Source records:
┏━━
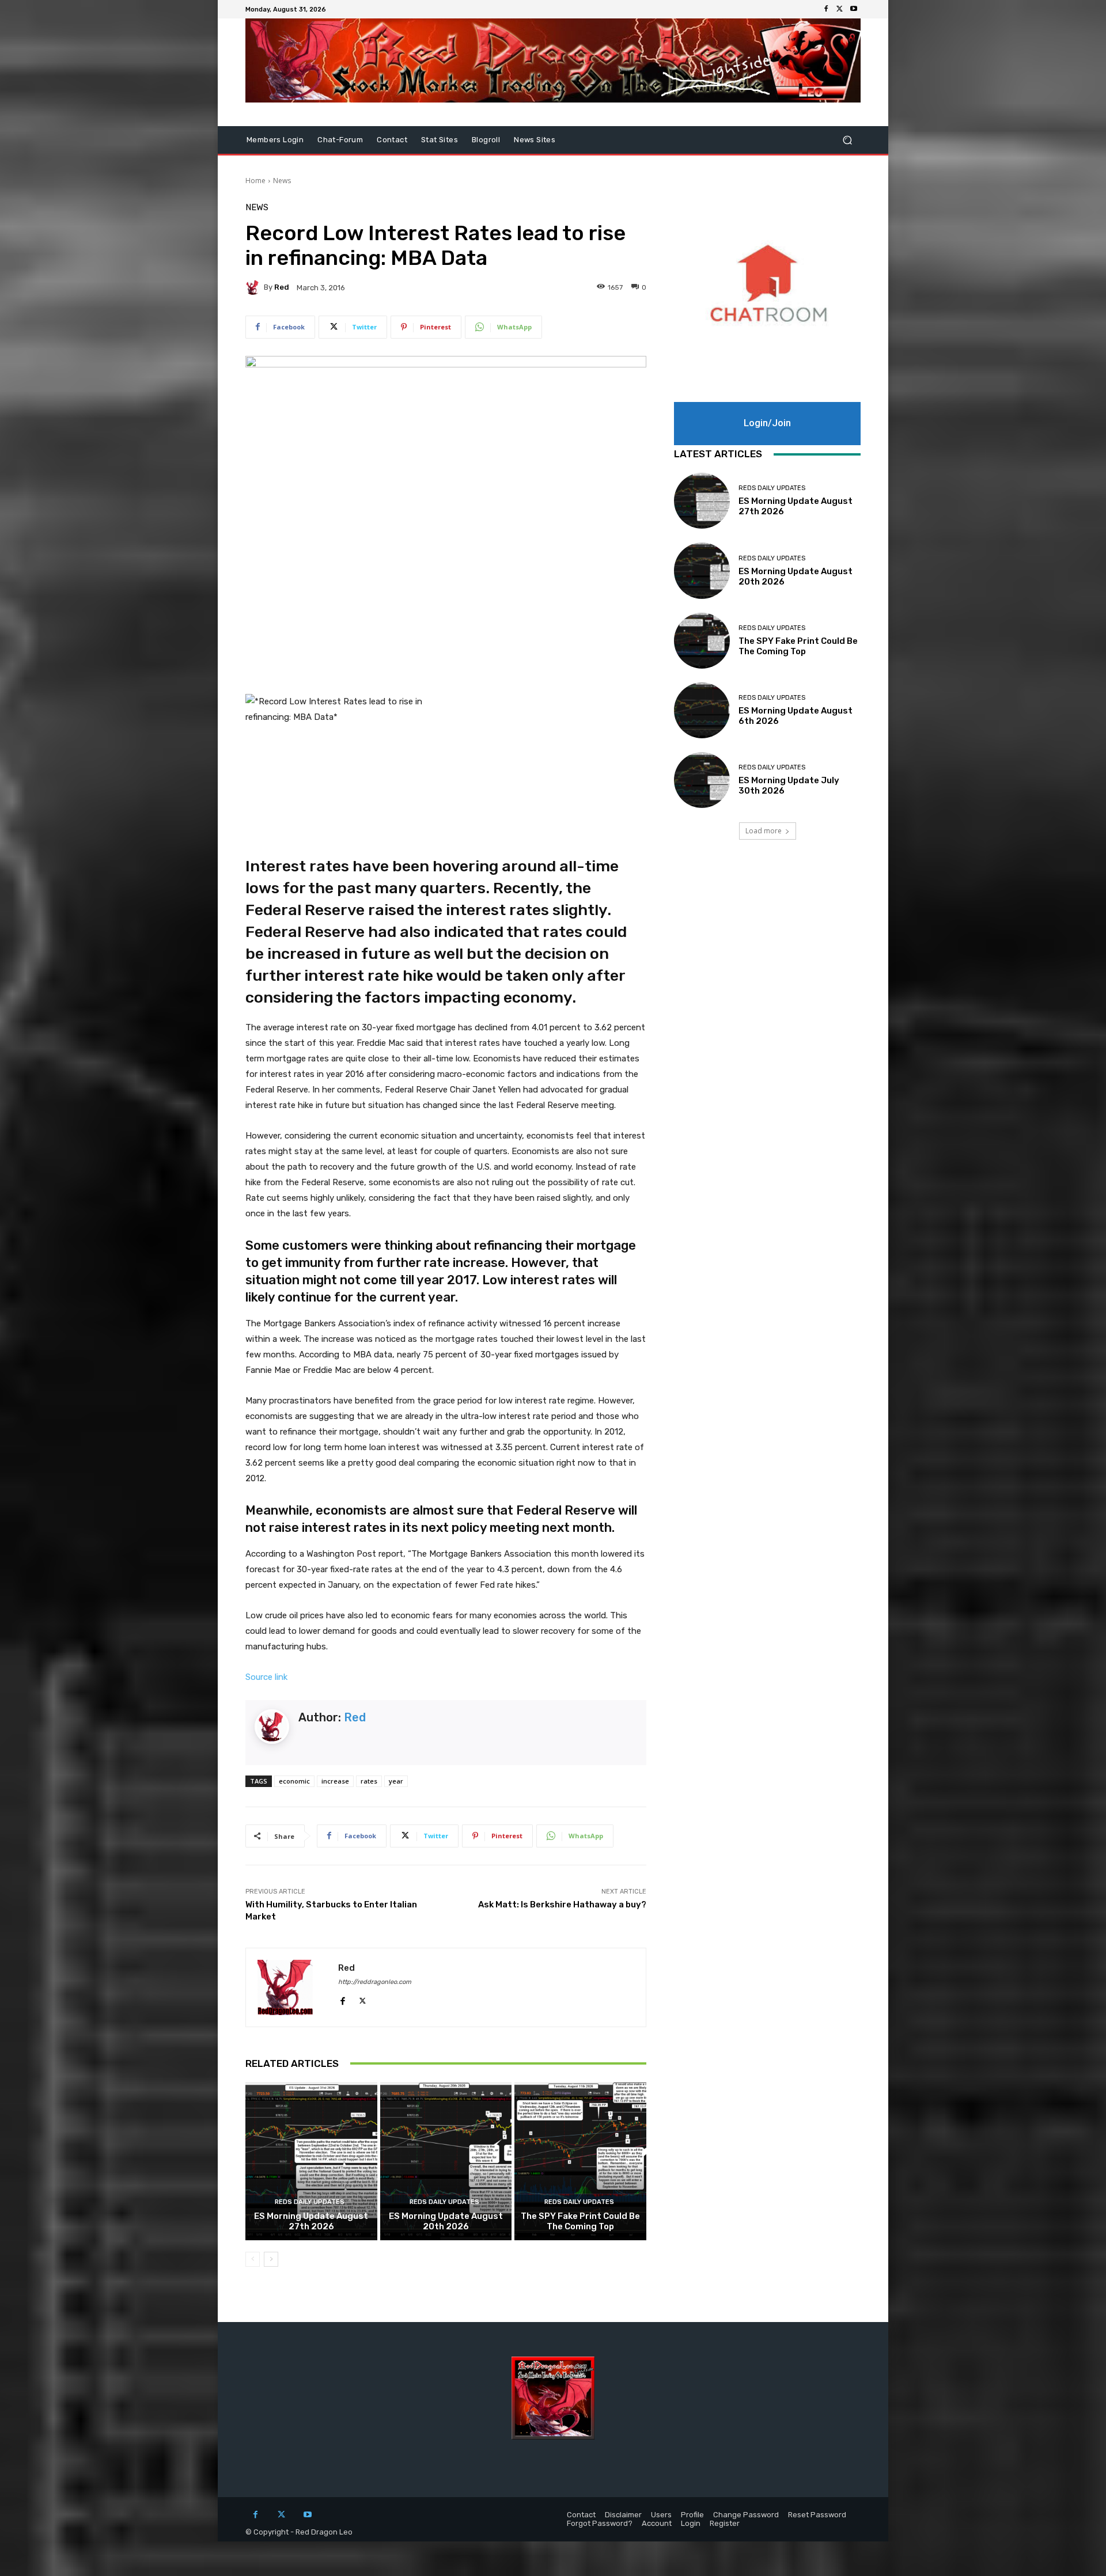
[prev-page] (252, 2259)
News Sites (534, 139)
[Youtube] (854, 9)
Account (657, 2523)
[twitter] (362, 1998)
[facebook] (342, 1998)
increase (335, 1781)
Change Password (746, 2514)
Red (281, 287)
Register (725, 2523)
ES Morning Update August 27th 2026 (311, 2221)
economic (294, 1781)
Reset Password (817, 2514)
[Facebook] (826, 9)
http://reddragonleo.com (374, 1982)
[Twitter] (840, 9)
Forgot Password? (599, 2523)
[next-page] (271, 2259)
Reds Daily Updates (309, 2202)
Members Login (275, 139)
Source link (266, 1677)
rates (369, 1781)
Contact (392, 139)
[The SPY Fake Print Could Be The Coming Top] (580, 2161)
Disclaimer (623, 2514)
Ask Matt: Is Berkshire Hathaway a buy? (562, 1904)
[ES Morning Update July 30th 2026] (702, 780)
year (396, 1781)
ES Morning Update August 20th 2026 (446, 2221)
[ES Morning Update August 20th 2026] (446, 2161)
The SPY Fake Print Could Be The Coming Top (580, 2221)
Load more (763, 831)
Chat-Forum (340, 139)
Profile (692, 2514)
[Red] (254, 287)
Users (661, 2514)
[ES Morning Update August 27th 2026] (311, 2161)
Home (255, 180)
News (282, 180)
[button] (847, 140)
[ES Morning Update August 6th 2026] (702, 710)
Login (690, 2523)
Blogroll (486, 139)
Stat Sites (439, 139)
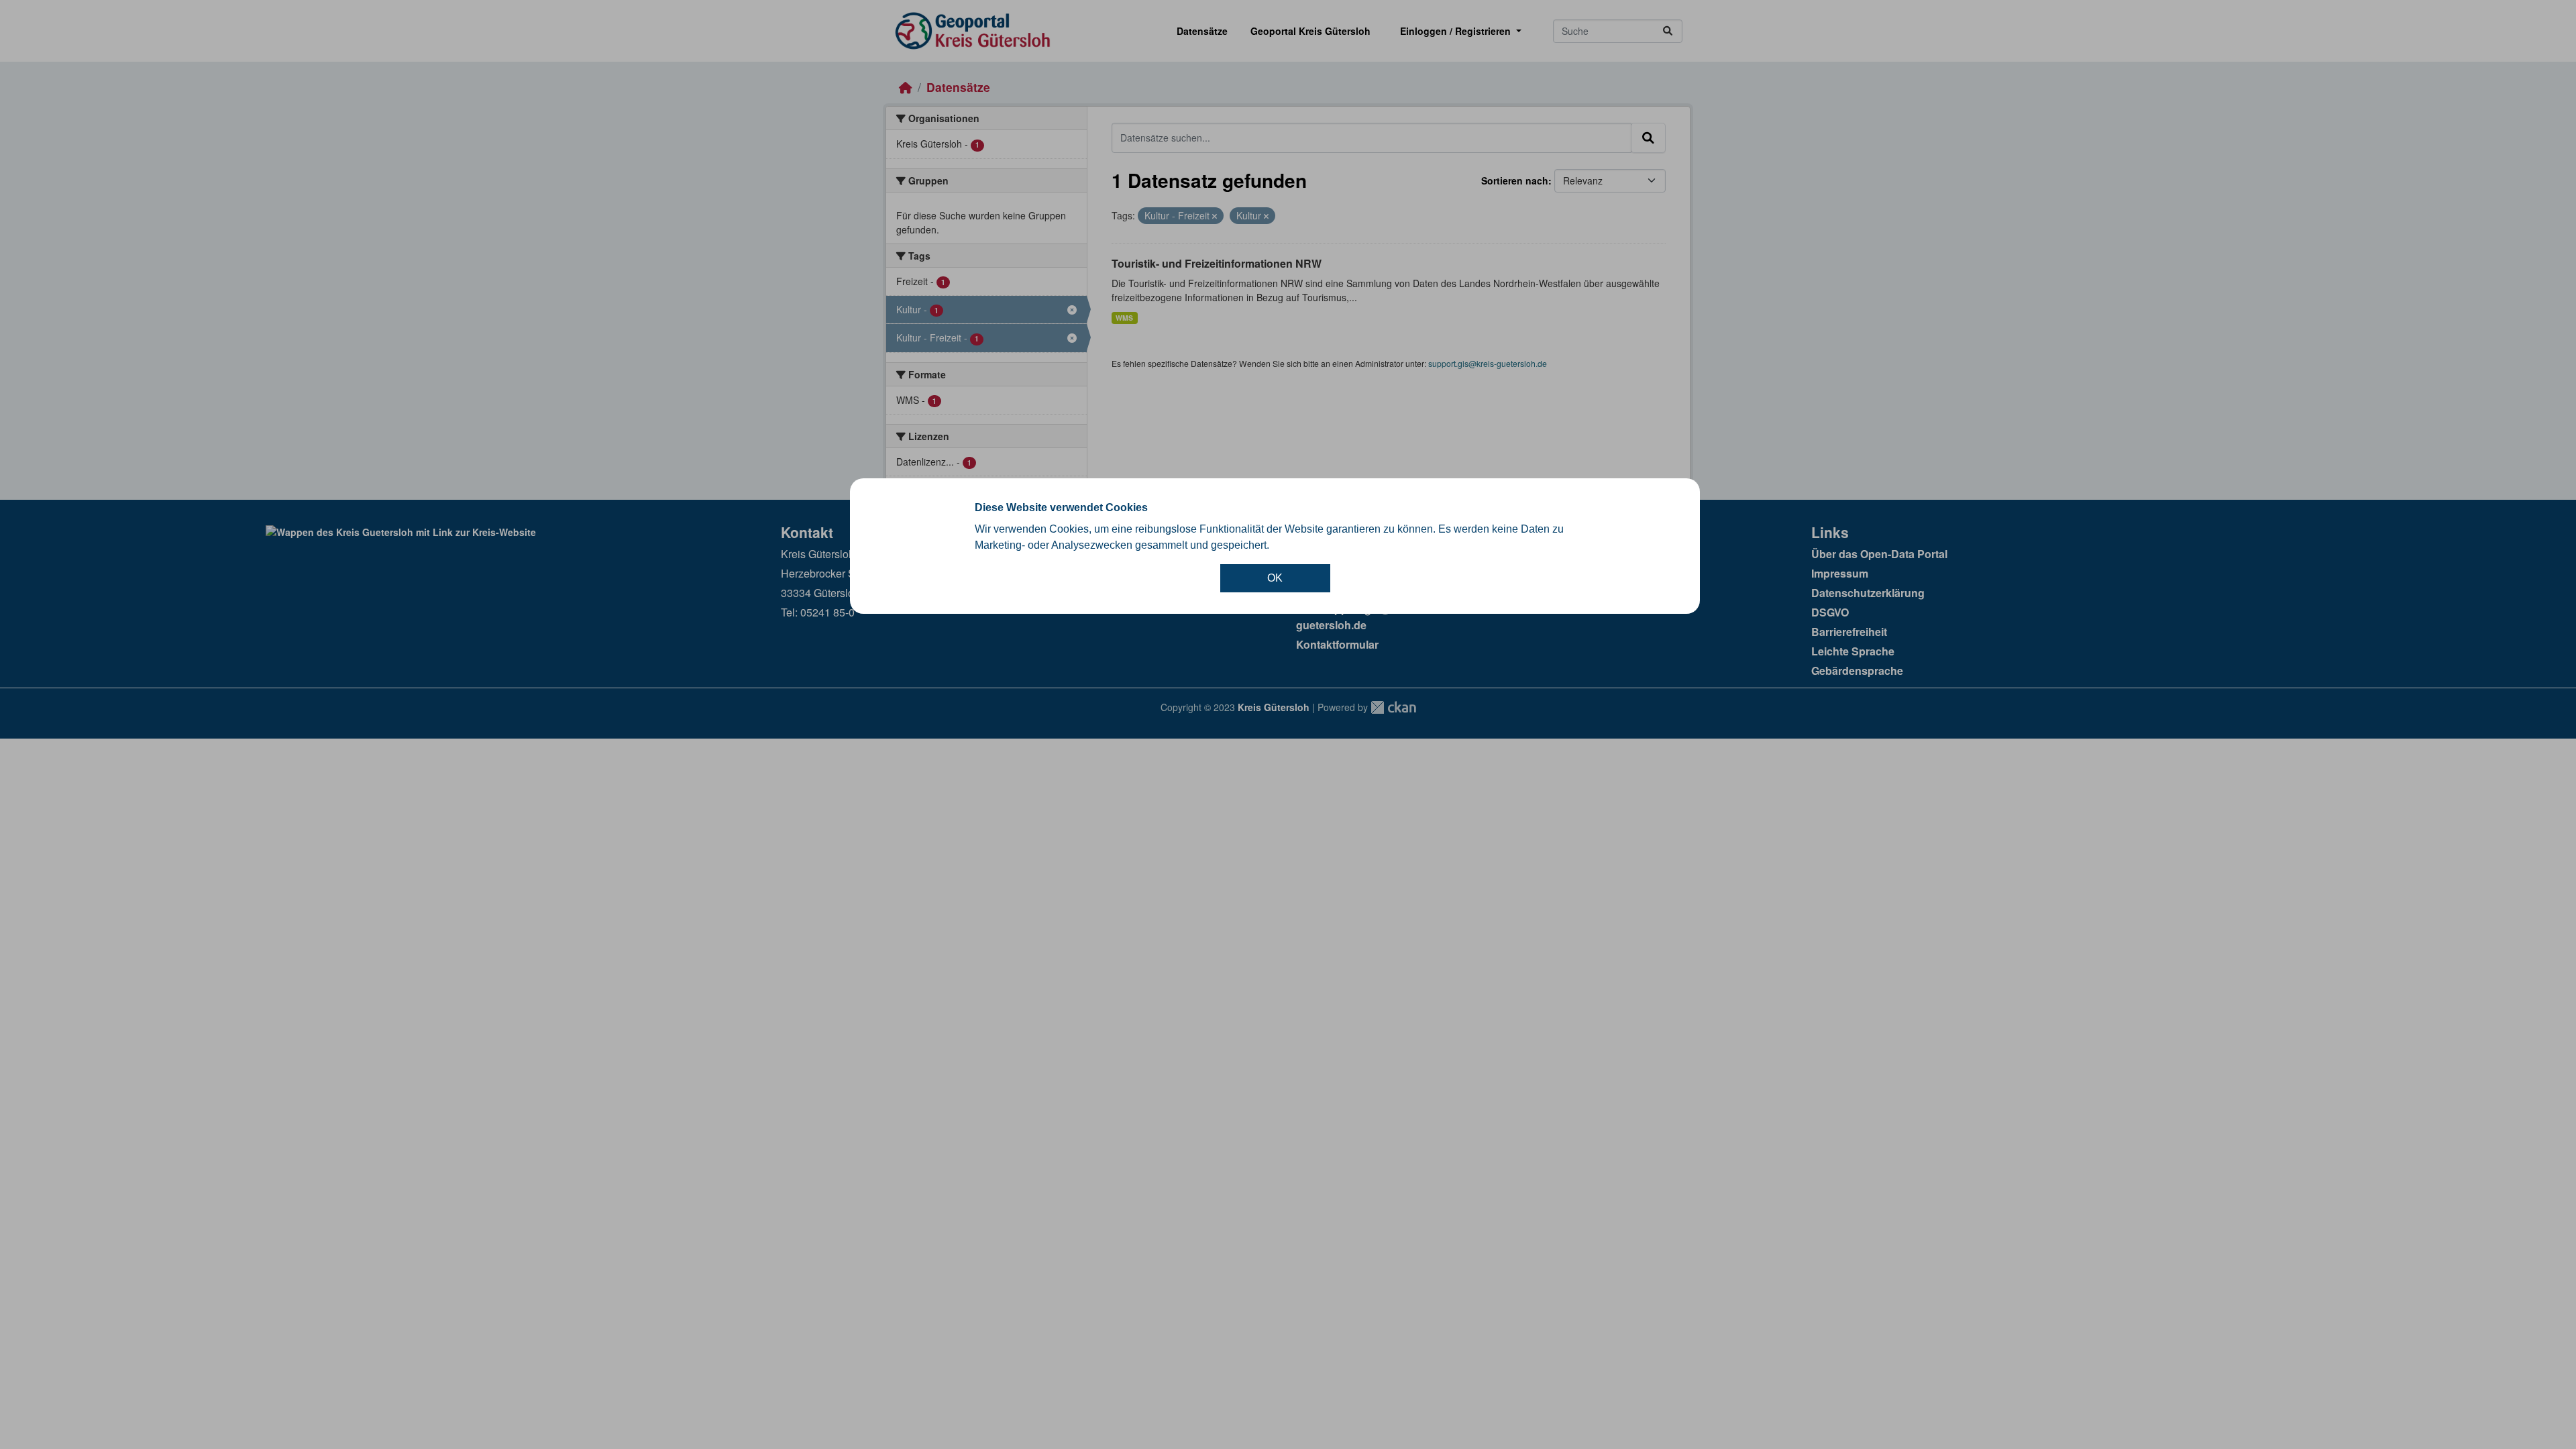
┗━━
* **Task description**:
Beginning with the line that contains "[The SPY Fake" and ending with the last line of the data, transcribe each line exactly; pictures stay out.

* **Answer to the problem**:
[The SPY Fake Print Could Be The Coming Top] (580, 2161)
Disclaimer (623, 2514)
Ask Matt: Is Berkshire Hathaway a buy? (562, 1904)
[ES Morning Update July 30th 2026] (702, 780)
year (396, 1781)
ES Morning Update August 20th 2026 (446, 2221)
[ES Morning Update August 20th 2026] (446, 2161)
The SPY Fake Print Could Be The Coming Top (580, 2221)
Load more (763, 831)
Chat-Forum (340, 139)
Profile (692, 2514)
[Red] (254, 287)
Users (661, 2514)
[ES Morning Update August 27th 2026] (311, 2161)
Home (255, 180)
News (282, 180)
[button] (847, 140)
[ES Morning Update August 6th 2026] (702, 710)
Login (690, 2523)
Blogroll (486, 139)
Stat Sites (439, 139)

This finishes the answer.